Les Gardiens de la Révolution iraniens ont annoncé le 26 août 2026 avoir conclu des accords avec Oman sur la gestion du détroit d’Ormuz, qui incluent une clause stratégique prévoyant l’exclusion des navires militaires. Cette décision modifie les équilibres régionaux et a suscité une réponse immédiate de Washington.
Un accord-cadre excluant les forces militaires
Hossein Mohebi, porte-parole des Gardiens de la Révolution, a confirmé la conclusion d’accords sur le partage des eaux du détroit d’Ormuz et des revenus entre l’Iran et Oman. Selon Kazem Gharibabadi, ministre adjoint des Affaires étrangères iranien, le trafic commercial entrant passerait par les eaux iraniennes, tandis que le trafic sortant utiliserait les eaux iraniennes et omanaises. La mesure la plus significative est l’interdiction totale des navires militaires dans le détroit.

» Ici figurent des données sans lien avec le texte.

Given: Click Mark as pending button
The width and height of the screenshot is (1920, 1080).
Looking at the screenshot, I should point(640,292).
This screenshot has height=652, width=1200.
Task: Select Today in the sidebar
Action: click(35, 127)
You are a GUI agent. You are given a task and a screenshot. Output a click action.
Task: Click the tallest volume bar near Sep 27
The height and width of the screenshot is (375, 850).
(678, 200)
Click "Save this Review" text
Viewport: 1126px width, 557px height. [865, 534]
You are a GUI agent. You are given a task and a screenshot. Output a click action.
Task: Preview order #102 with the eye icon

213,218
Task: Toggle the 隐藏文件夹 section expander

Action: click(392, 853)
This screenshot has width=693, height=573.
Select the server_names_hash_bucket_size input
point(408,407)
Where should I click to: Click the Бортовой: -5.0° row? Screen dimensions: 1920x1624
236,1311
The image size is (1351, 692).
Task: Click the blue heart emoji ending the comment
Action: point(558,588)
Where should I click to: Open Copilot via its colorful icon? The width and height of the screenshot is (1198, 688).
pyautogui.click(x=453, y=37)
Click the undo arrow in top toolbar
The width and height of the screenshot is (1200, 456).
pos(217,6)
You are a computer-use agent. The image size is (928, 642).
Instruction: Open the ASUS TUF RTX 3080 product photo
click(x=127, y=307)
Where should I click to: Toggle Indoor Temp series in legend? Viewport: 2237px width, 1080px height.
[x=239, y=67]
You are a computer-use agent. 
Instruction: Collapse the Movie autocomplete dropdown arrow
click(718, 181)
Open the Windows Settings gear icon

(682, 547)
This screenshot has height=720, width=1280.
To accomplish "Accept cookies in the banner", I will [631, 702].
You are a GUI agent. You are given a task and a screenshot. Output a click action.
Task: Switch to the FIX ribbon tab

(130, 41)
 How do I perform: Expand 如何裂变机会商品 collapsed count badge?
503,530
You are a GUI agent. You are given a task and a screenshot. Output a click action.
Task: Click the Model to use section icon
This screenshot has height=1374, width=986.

Fermé depuis le début de la guerre en février 2026, le détroit d’Ormuz est un passage stratégique reliant le Golfe Persique à l’océan Indien. Après six mois de quasi-paralysie du trafic maritime, l’Iran et Oman ont engagé des négociations pour rétablir la navigation commerciale tout en redéfinissant les règles militaires d’utilisation.
L’interdiction des navires militaires remet en question la doctrine de liberté de navigation appliquée par les États-Unis et leurs alliés, qui considèrent Ormuz comme un passage international soumis au droit de transit innocent, y compris pour les navires de guerre. L’accord proposé par l’Iran et Oman impose une souveraineté partagée sur le détroit, ce qui conteste ce principe.
Pour les États-Unis et l’OTAN, cette restriction signifierait une limitation des déploiements militaires dans le Golfe Persique, nécessitant des négociations préalables. La cinquième flotte américaine, basée à Bahreïn, verrait sa capacité de projection réduite, affectant les opérations de surveillance maritime et la protection des convois commerciaux occidentaux.
La riposte américaine : menaces et blocus
Le président Donald Trump a réagi en menaçant de bombarder Oman si le pays entravait l’accord en cours. Washington maintient également un blocus des ports iraniens, que le ministre iranien des Affaires étrangères Abbas Araghchi a qualifié d’« offensive économique » visant à priver les civils iraniens de nourriture, médicaments, équipements médicaux, énergie et autres nécessités.
L’Iran conditionne la réouverture du détroit au respect du protocole d’accord signé avec Washington en juin 2026, notamment la levée du blocus américain. Les Gardiens de la Révolution ont affirmé que le détroit restera fermé tant que ces engagements ne seront pas respectés. La posture américaine alterne entre menace militaire et pression économique, sans issue de désescalade claire.
Calendrier et phases de déploiement
Le 25 août, les ministres des Affaires étrangères iranien et omanais ont annoncé l’établissement d’un « couloir temporaire » pour la navigation commerciale. Cette initiative inclut une opération de déminage préalable du détroit. Badr al-Busaidi, ministre omanais, a indiqué que les discussions sur un plan permanent de gestion du trafic maritime se tiendront dans les 30 à 60 jours suivants.
Le couloir temporaire vise à rétablir un flux commercial minimal pendant la négociation. Les modalités techniques, telles que la largeur du corridor et les horaires de passage, sont à définir. Les deux pays doivent également coordonner leurs ressources navales pour sécuriser le transit et éviter tout incident pouvant perturber le processus.
Une solution permanente devra s’appuyer sur le protocole d’accord signé entre Téhéran et Washington en juin. Oman joue un rôle de médiateur, cherchant à concilier les exigences de souveraineté iranienne avec les impératifs de sécurité maritime internationale. Le Qatar, avec une visite prévue de son Premier ministre à Téhéran le 27 août, participe également aux efforts de désescalade.
Les risques de rupture des négociations
Plusieurs facteurs fragilisent l’accord en cours. Les menaces américaines contre Oman pourraient inciter ce dernier à revoir sa position. L’Arabie saoudite et les Émirats arabes unis, alliés régionaux de Washington, craignent que cet accord ne renforce l’influence iranienne sur le commerce maritime du Golfe.
L’impact économique de la fermeture du détroit est déjà visible. Par exemple, l’aéroport international de Dubaï a connu une baisse de 31,3 % des passagers au premier semestre 2026 par rapport à 2025, avec seulement 13 millions de passagers au deuxième trimestre. Prolonger la paralysie du trafic maritime accentuerait la récession économique régionale et mettrait plus de pression sur Téhéran et Mascate pour trouver une solution rapide.